— Cel —
Przepisz wiernie wszystkie poniższe wpisy, linijka po linijce. Obrazy pomiń w odpowiedzi.

*-*-*

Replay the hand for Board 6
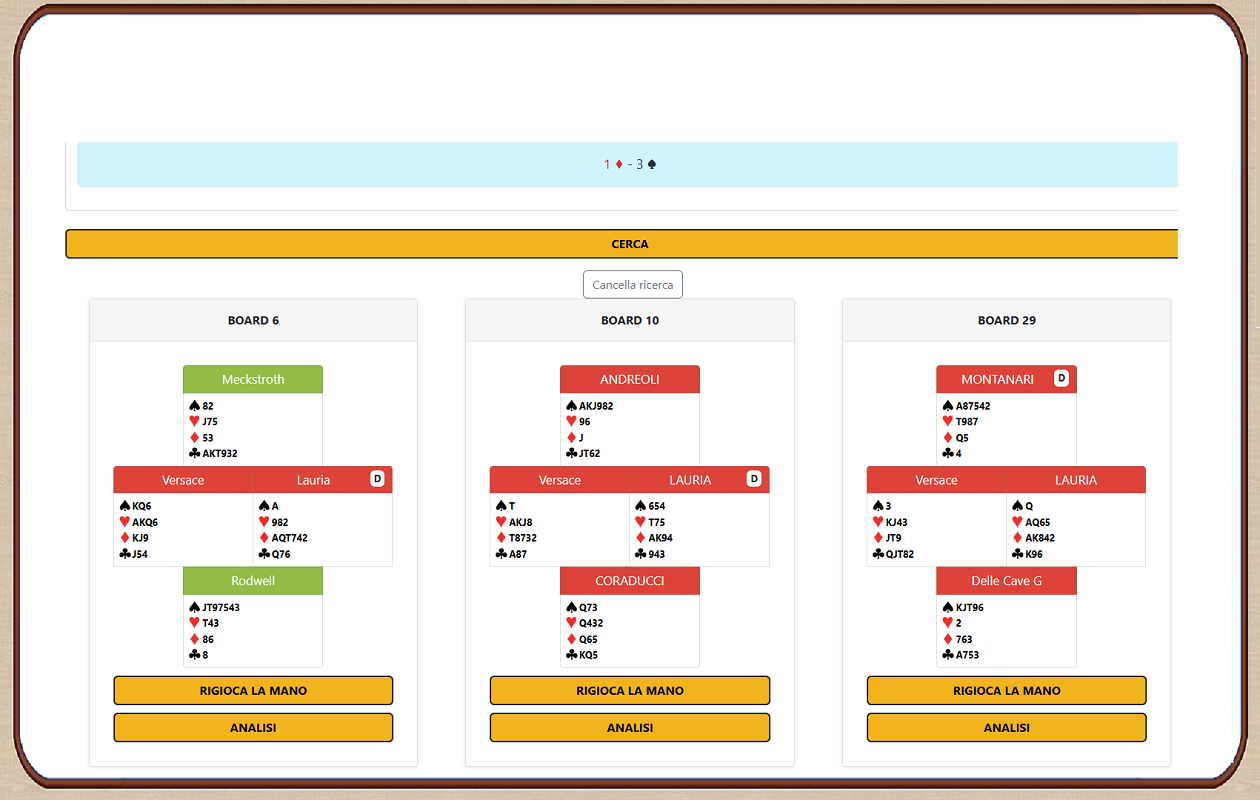(x=253, y=690)
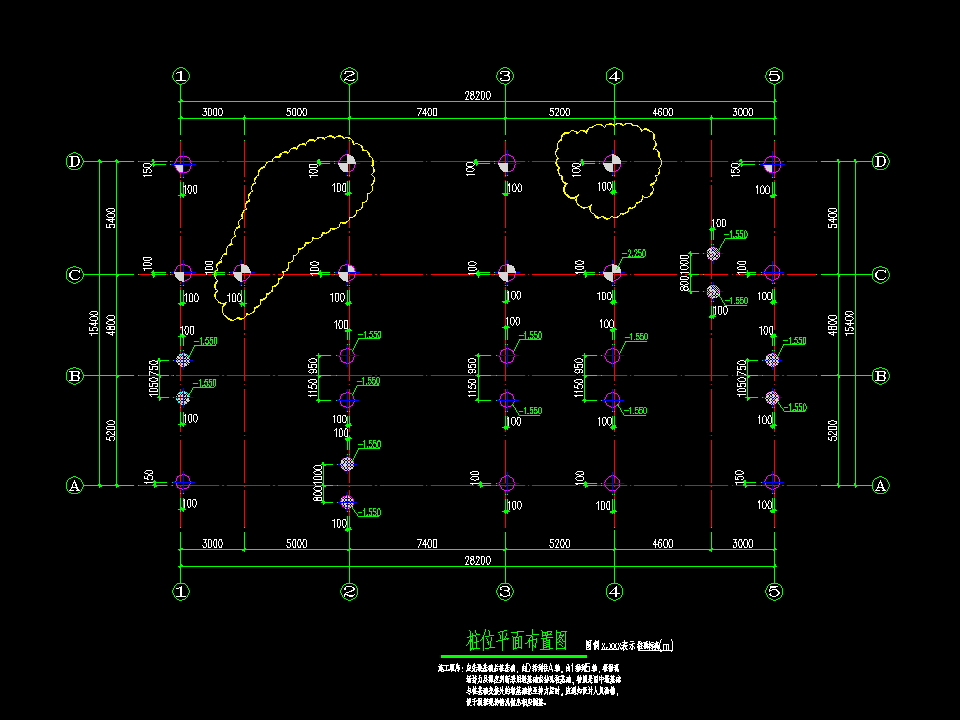The height and width of the screenshot is (720, 960).
Task: Select the top 7400 dimension text
Action: [426, 112]
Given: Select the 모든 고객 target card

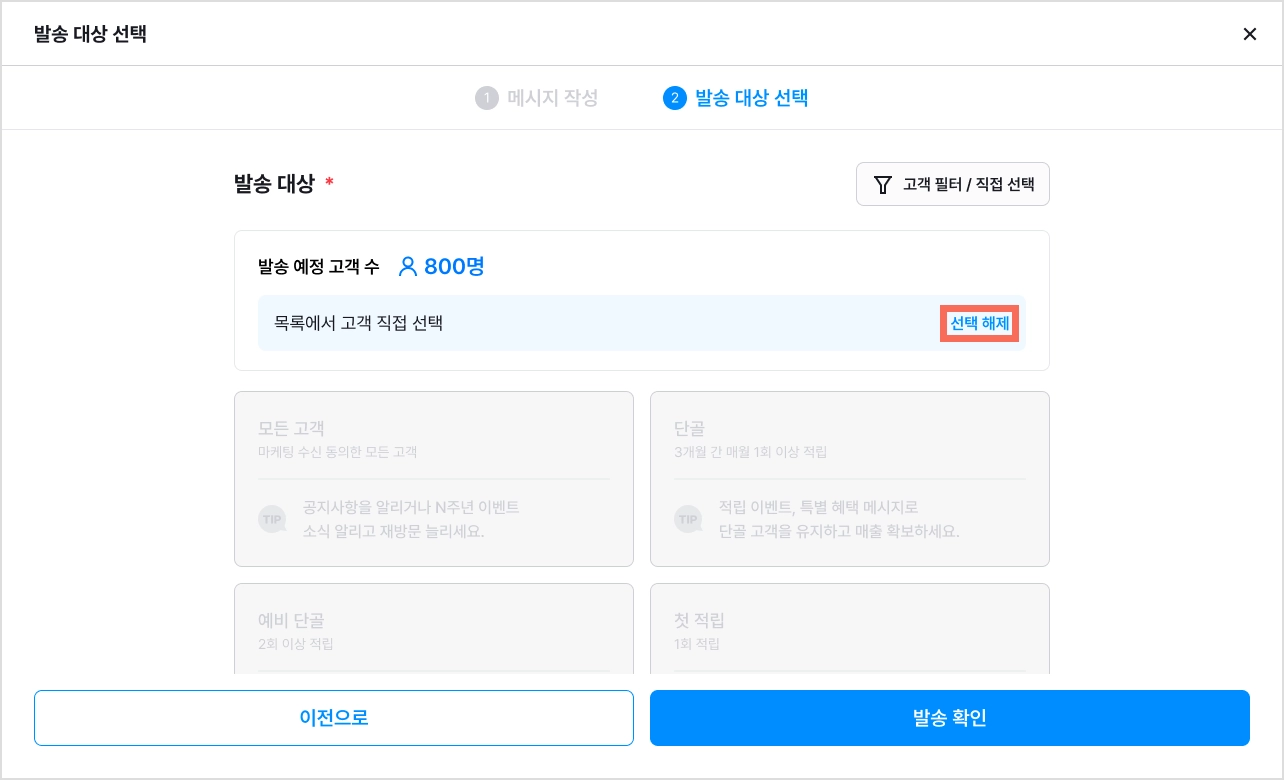Looking at the screenshot, I should pos(434,479).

*-*-*

— Gotowe ćwiczenie —
Replay the hand for Board 6
(x=253, y=690)
The height and width of the screenshot is (720, 960).
Task: Select the top 7400 dimension text
Action: [426, 112]
Given: Select the 모든 고객 target card

Looking at the screenshot, I should pos(434,479).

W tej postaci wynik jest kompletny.